Required work:
1. Transcribe the ath10k message, starting at "On 12/14/23 11:03, James" and ending at "in both cases.".
2. According to the ath10k message, under what condition did the problem seem to happen much more frequently?

On 12/14/23 11:03, James Prestwood wrote:
> For some background, at its core this is a driver issue. The problem
> seemed to happen much more frequently when power save was disabled
> while the interface was down (this was reordered in a prior patch)
> but I've received two reports of this happening now even after
> that change was made. The driver logs are the same in both cases.
> It appears to be some race between bringing the interface down and
> up quickly.
>
> This issue seems to have cropped up somewhat recently, in the last
> few months (or nobody was reporting it). This specific code path
> hasn't changed in a long time so I suspect other IWD changes, or gcc
> variations slightly altered timing/scheduling and exposed this ath10k
> bug.
>
> After applying this patch I did see it happen again and the retry
> was able to bring the interface back up successufully so to me this
> seems like a viable option until the driver is fixed (if it ever is).
>
> I do have an open thread with some ath10k engineers about this.
>
> The one occurrence I've seen since the workaround was applied:
>
> iwd[1571924]: src/manager.c:manager_new_p2p_interface_cb()

Record set:

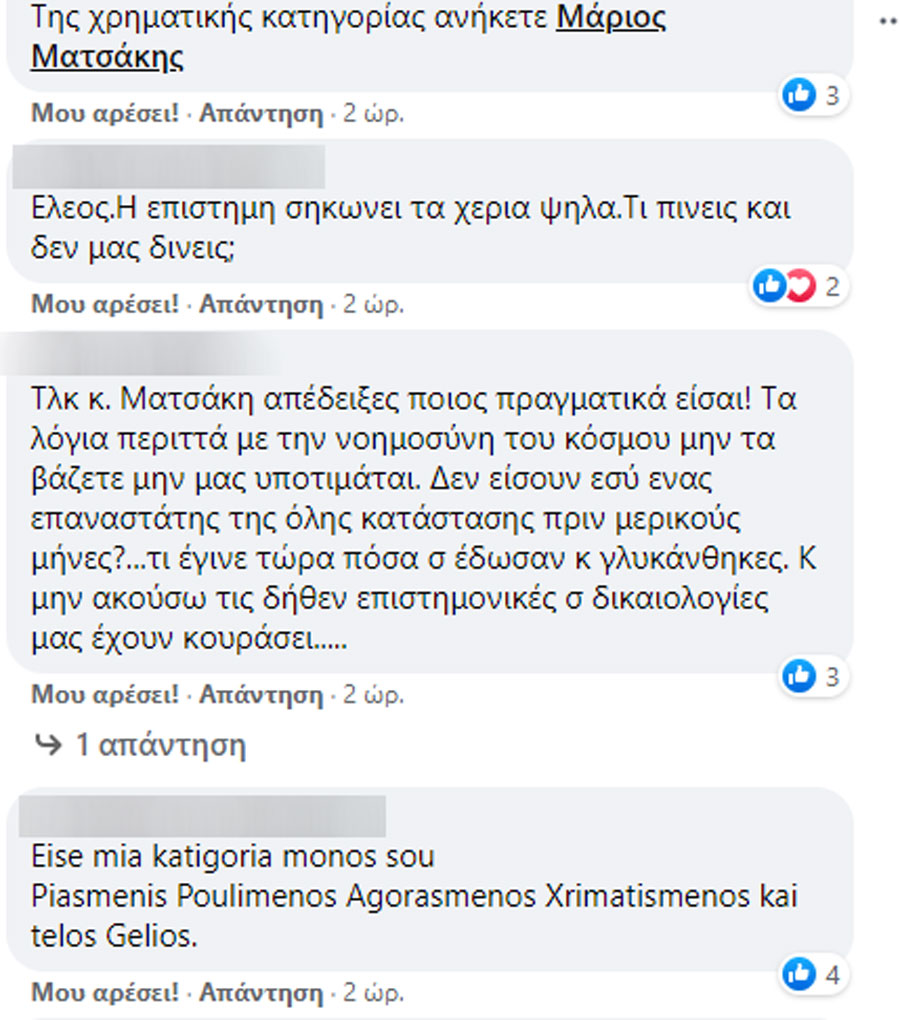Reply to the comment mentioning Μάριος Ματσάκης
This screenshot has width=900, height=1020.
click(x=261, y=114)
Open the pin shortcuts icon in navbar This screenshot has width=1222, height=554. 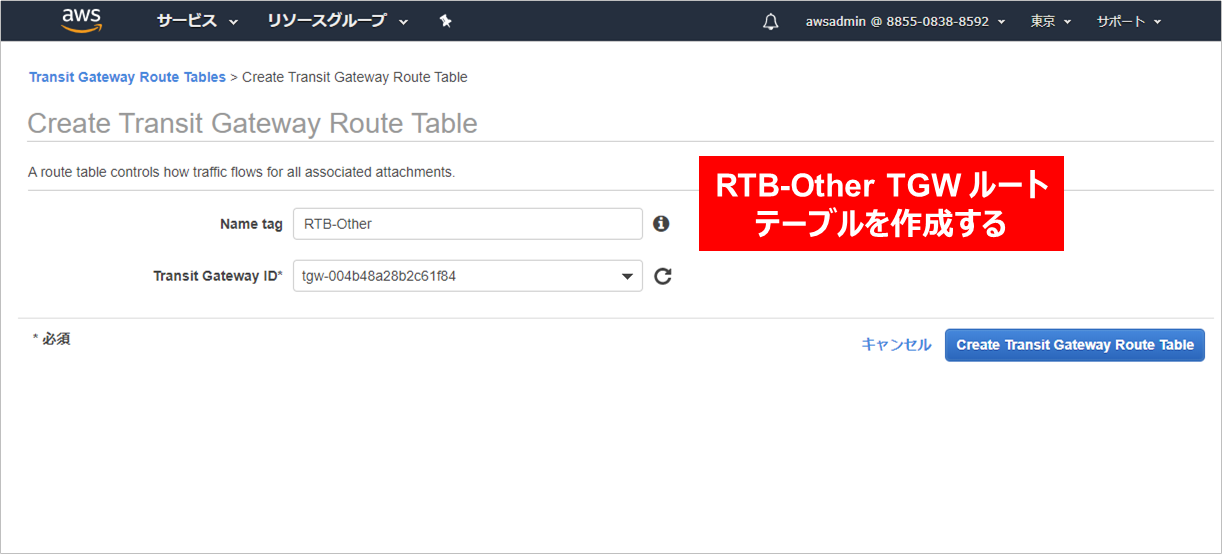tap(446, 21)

---

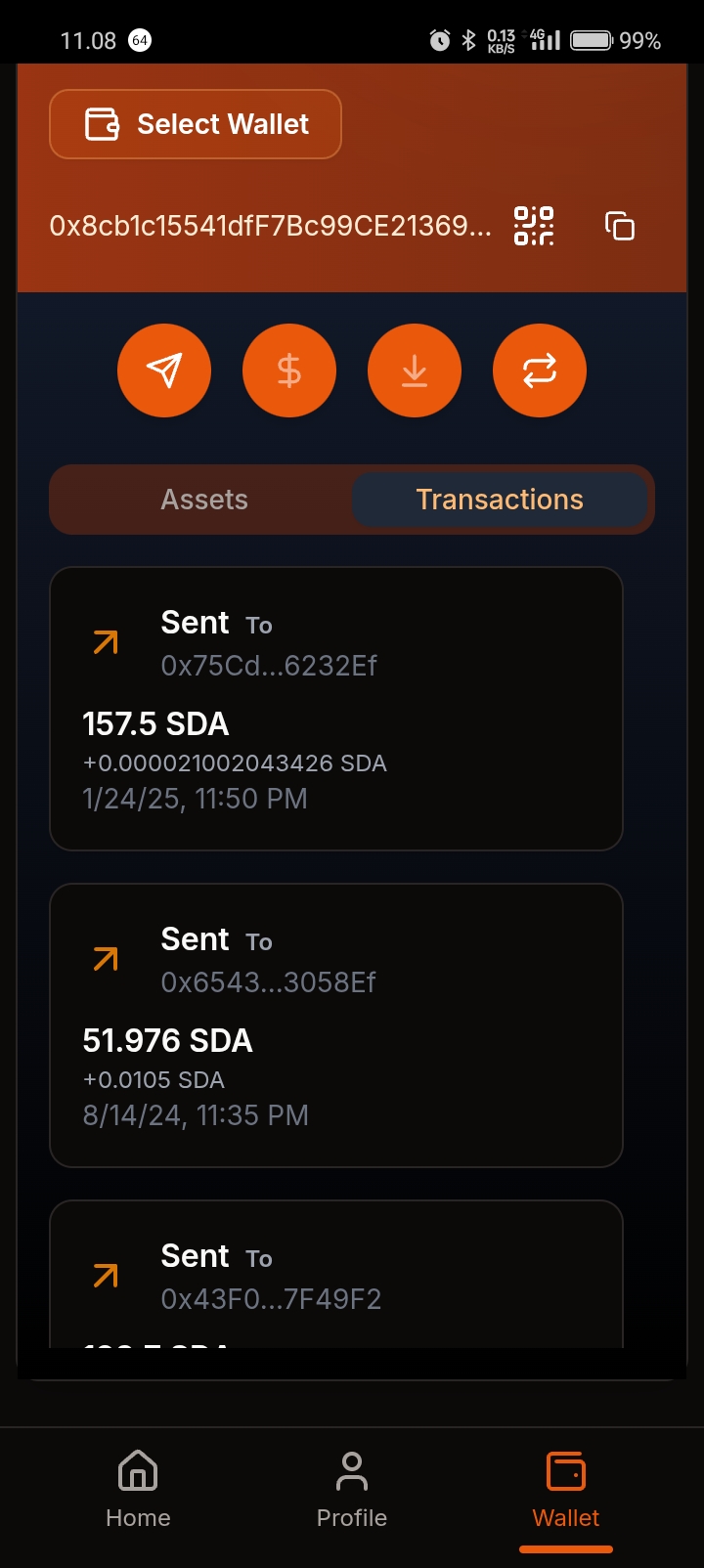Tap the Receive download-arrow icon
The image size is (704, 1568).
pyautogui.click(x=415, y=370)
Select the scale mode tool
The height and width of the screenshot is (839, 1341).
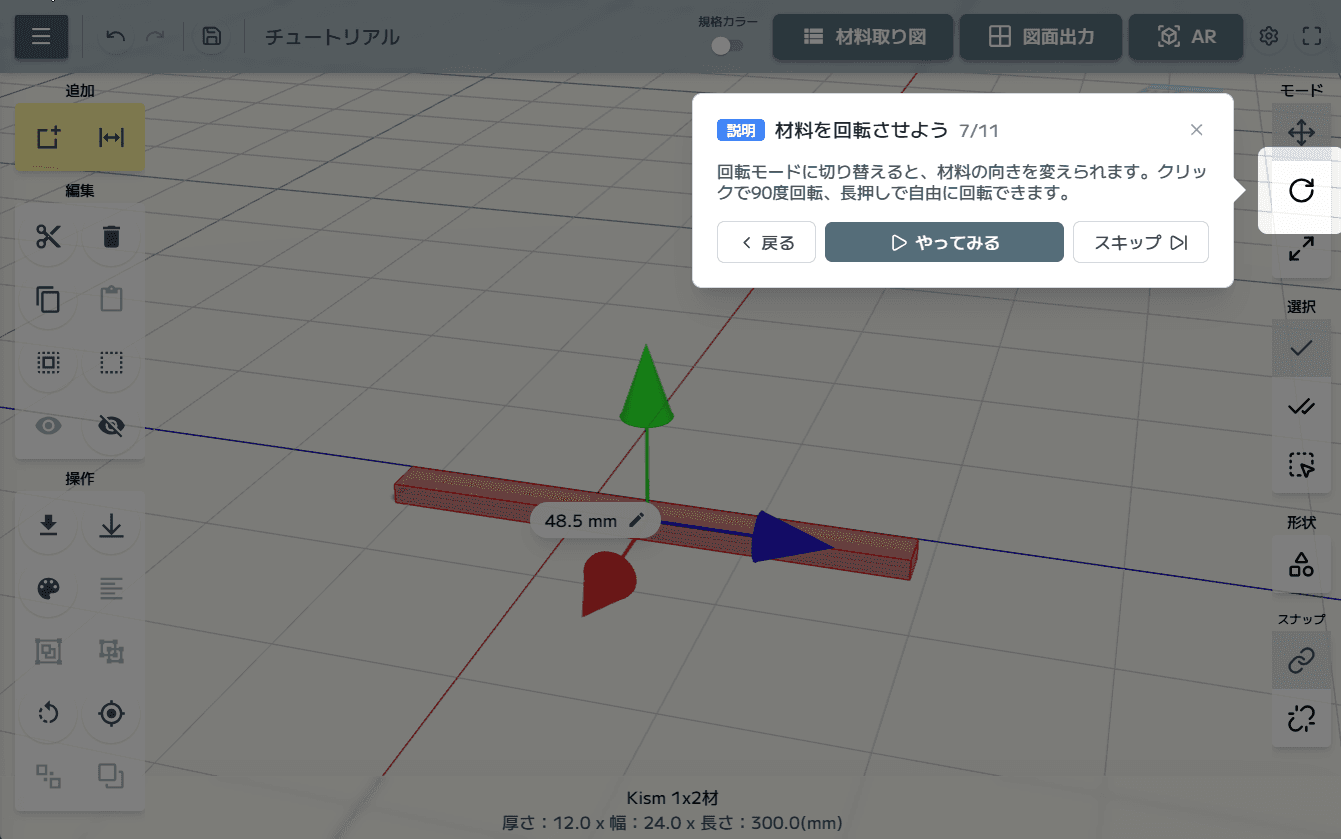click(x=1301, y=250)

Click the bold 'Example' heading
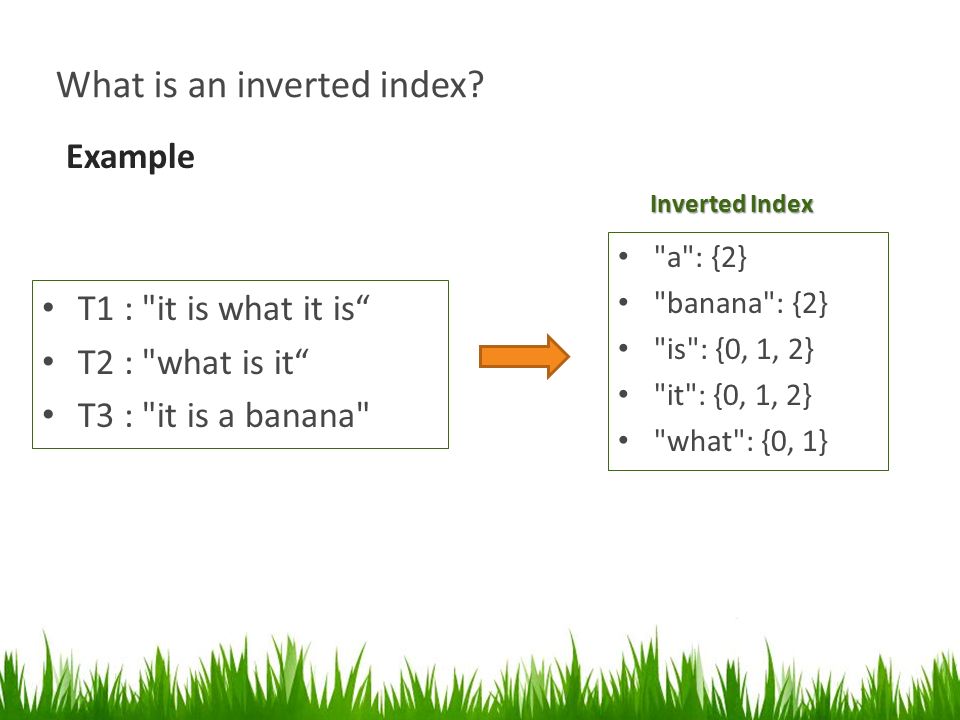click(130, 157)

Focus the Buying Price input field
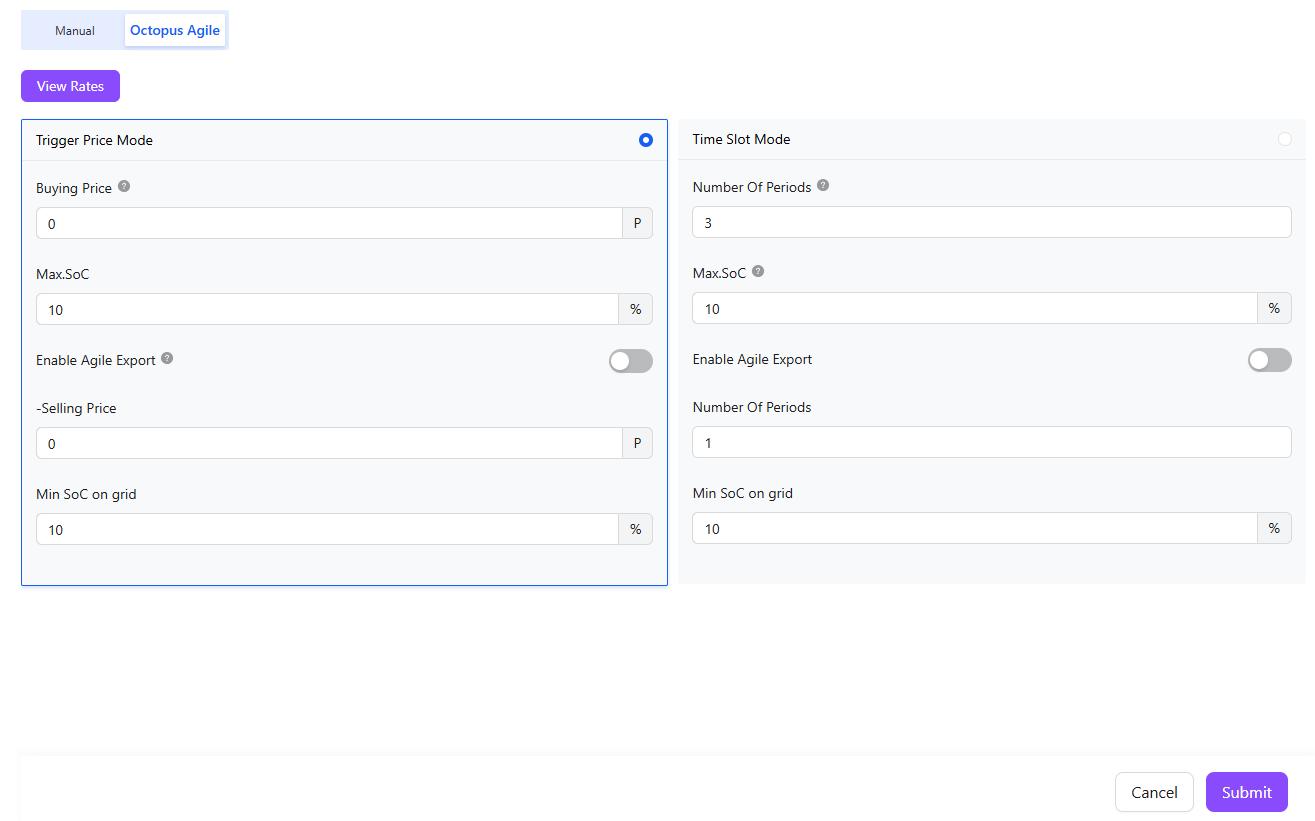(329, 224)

Exercise answers:
1.
On 12/14/23 11:03, James Prestwood wrote:
> For some background, at its core this is a driver issue. The problem
> seemed to happen much more frequently when power save was disabled
> while the interface was down (this was reordered in a prior patch)
> but I've received two reports of this happening now even after
> that change was made. The driver logs are the same in both cases.

2. When power save was disabled while the interface was down.